Java Streams - efficiently grouping items in sorted threads

I am looking for a way to implement an operation without terminal grouping, so that the overhead of memory will be minimal.

For example, consider various (). In the general case, he has no choice but to collect all the individual elements, and only then pass them forward. However, if we know that the input stream is already sorted, the operation can be performed "on the fly" using minimal memory.

I know that I can achieve this for iterators using the iterator shell and implement the grouping logic myself. Is there an easier way to implement this using the thread APIs?

- CHANGE -

I found a way to abuse Stream.flatMap (..) to achieve this:

private static class DedupSeq implements IntFunction<IntStream> { private Integer prev; @Override public IntStream apply(int value) { IntStream res = (prev != null && value == prev)? IntStream.empty() : IntStream.of(value); prev = value; return res; } } 

And then:

 IntStream.of(1,1,3,3,3,4,4,5).flatMap(new DedupSeq()).forEach(System.out::println); 

What prints:

 1 3 4 5 

With some changes, the same method can be used for any type of operational grouping of streams by stream. In any case, I do not really like this solution, and I was looking for something more natural (for example, mapping or filtering). Also, I am breaking the contract here because the function provided by flatMap (..) is workable.

+8
java java-8 java-stream
source share
2 answers

If you need a solution that does not add mutable state to a function that should not have it, you can call collect :

 static void distinctForSorted(IntStream s, IntConsumer action) { s.collect(()->new long[]{Long.MIN_VALUE}, (a, i)->{ if(a[0]!=i) { action.accept(i); assert i>a[0]; a[0]=i; }}, (a, b)->{ throw new UnsupportedOperationException(); }); } 

This works because it is an intended way to use mutable containers, however it cannot work in parallel, since splitting at arbitrary positions of a stream implies the possibility of colliding with a value in two (or even more) threads.

If you want to use only IntStream and not a forEach action for general purposes, a low-level Spliterator solution is preferable, despite the added complexity.

 static IntStream distinctForSorted(IntStream s) { Spliterator.OfInt sp=s.spliterator(); return StreamSupport.intStream( new Spliterators.AbstractIntSpliterator(sp.estimateSize(), Spliterator.DISTINCT|Spliterator.SORTED|Spliterator.NONNULL|Spliterator.ORDERED) { long last=Long.MIN_VALUE; @Override public boolean tryAdvance(IntConsumer action) { long prev=last; do if(!sp.tryAdvance(distinct(action))) return false; while(prev==last); return true; } @Override public void forEachRemaining(IntConsumer action) { sp.forEachRemaining(distinct(action)); } @Override public Comparator<? super Integer> getComparator() { return null; } private IntConsumer distinct(IntConsumer c) { return i-> { if(i==last) return; assert i>last; last=i; c.accept(i); }; } }, false); } 

It even inherits parallel support, although it works by pre-fetching some values ​​before processing them in another thread, so it will not speed up the execution of a single operation, or perhaps subsequent operations, if there is intensive computation.

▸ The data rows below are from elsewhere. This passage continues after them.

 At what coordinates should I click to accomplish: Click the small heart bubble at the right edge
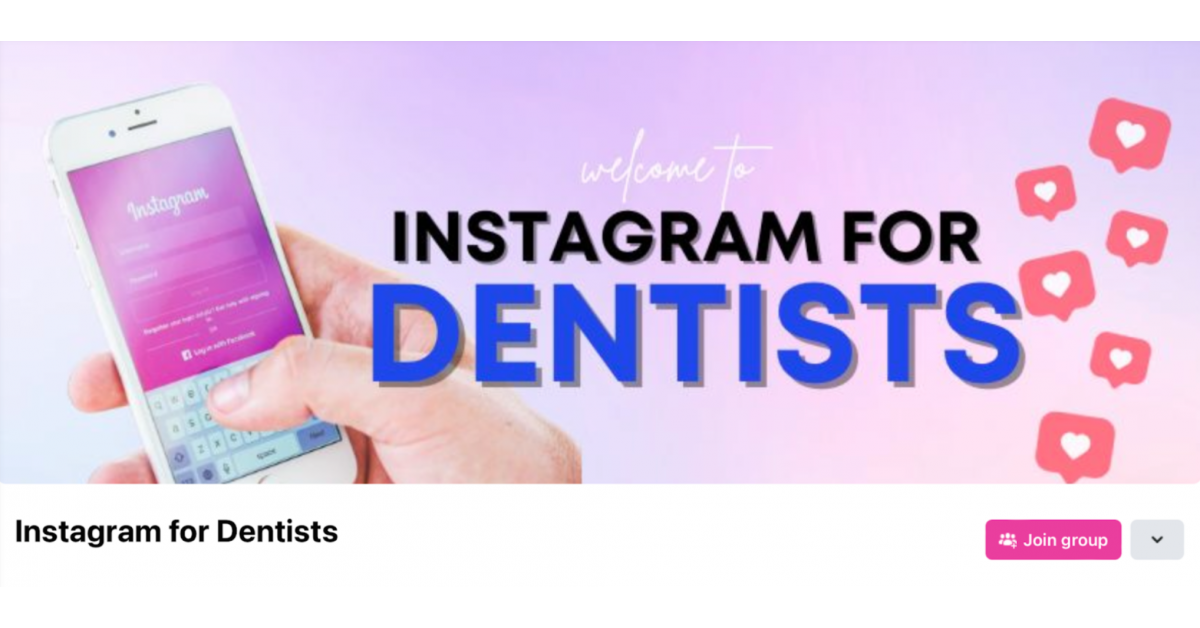click(x=1137, y=238)
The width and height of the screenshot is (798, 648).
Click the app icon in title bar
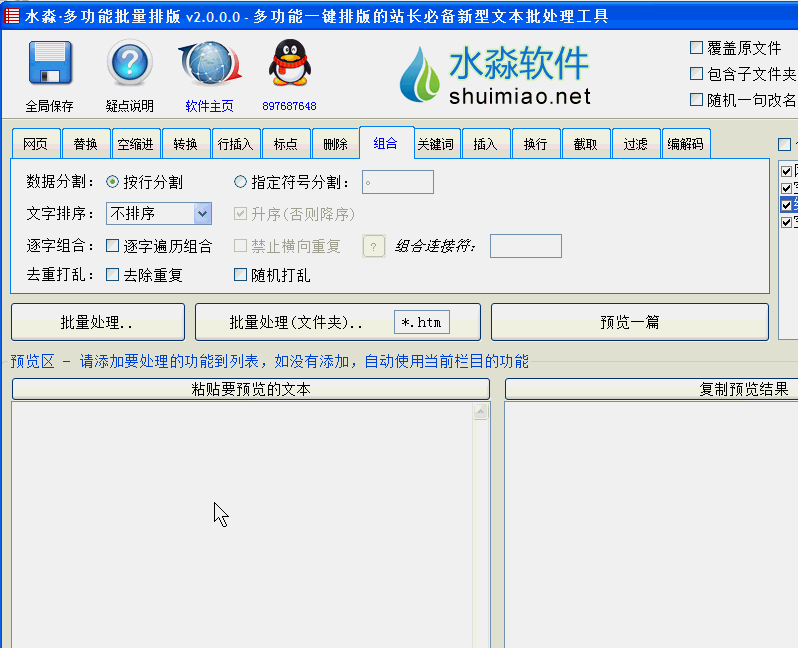12,16
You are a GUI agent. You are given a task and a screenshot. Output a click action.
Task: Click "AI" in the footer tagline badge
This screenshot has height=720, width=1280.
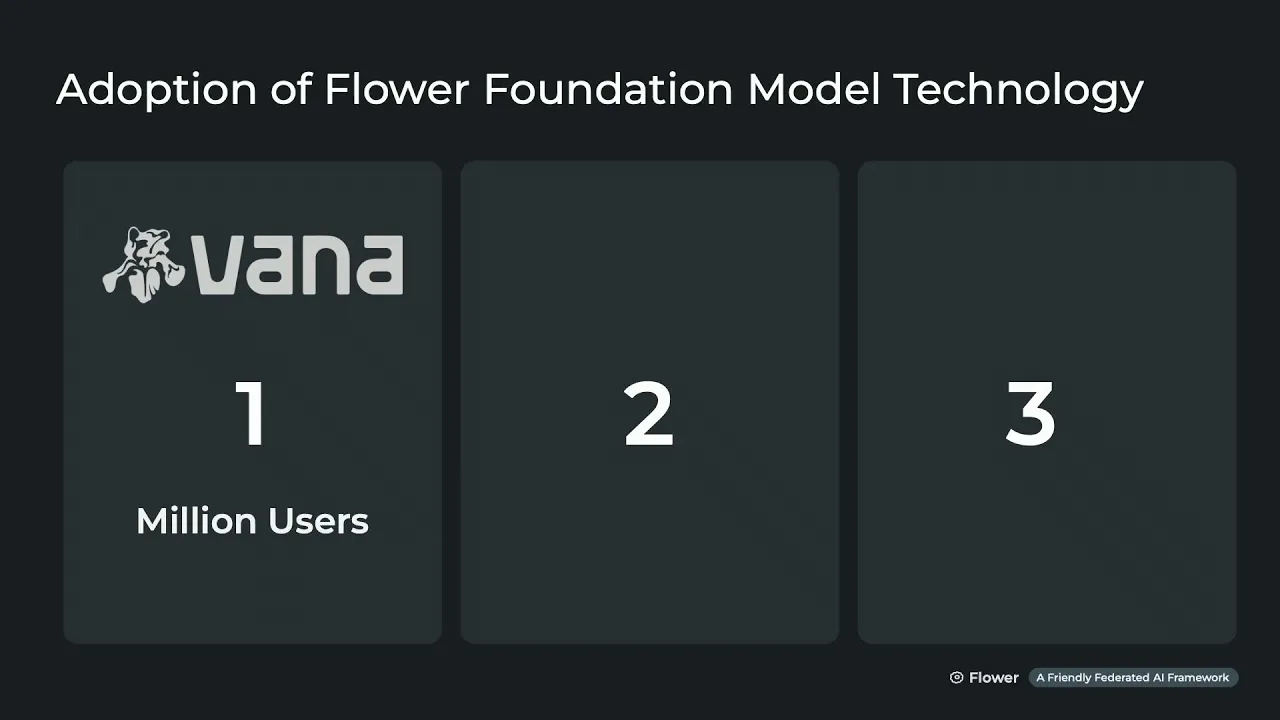tap(1164, 678)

To complete, a separate operation is presented here for arbitrary, i.e. unsorted, IntStream , which does not rely on “boxing plus HashMap ”, so it can have a much better amount of memory:

 static IntStream distinct(IntStream s) { boolean parallel=s.isParallel(); s=s.collect(BitSet::new, BitSet::set, BitSet::or).stream(); if(parallel) s=s.parallel(); return s; } 

It only works for positive int values; expanding to the 32-bit range will require two BitSet , so they do not look so short, but the often used precedent limits storage to the 31-bit range or even less ...

+4
source share

Do it right to turn the stream into a separator and then wrap it depending on the properties of the returned spliterator

  • performs naive deduplication using parallel dialing if the source is not sorted and different
  • performs optimized optimized deduplication if the source sorter is sorted. Support for trySplit operations will be complex, as you may need to advance the subdiplicator a few steps until you are sure that he does not see the tail launching fuzzy elements.
  • just returns the spliterator as is if the source is already different

After you have this separator, you can return it back to the stream with the same properties and continue to perform stream operations on it

Since we cannot modify existing jdk interfaces, the auxiliary API should look like this: dedup(IntStream.of(...).map(...)).collect(...) .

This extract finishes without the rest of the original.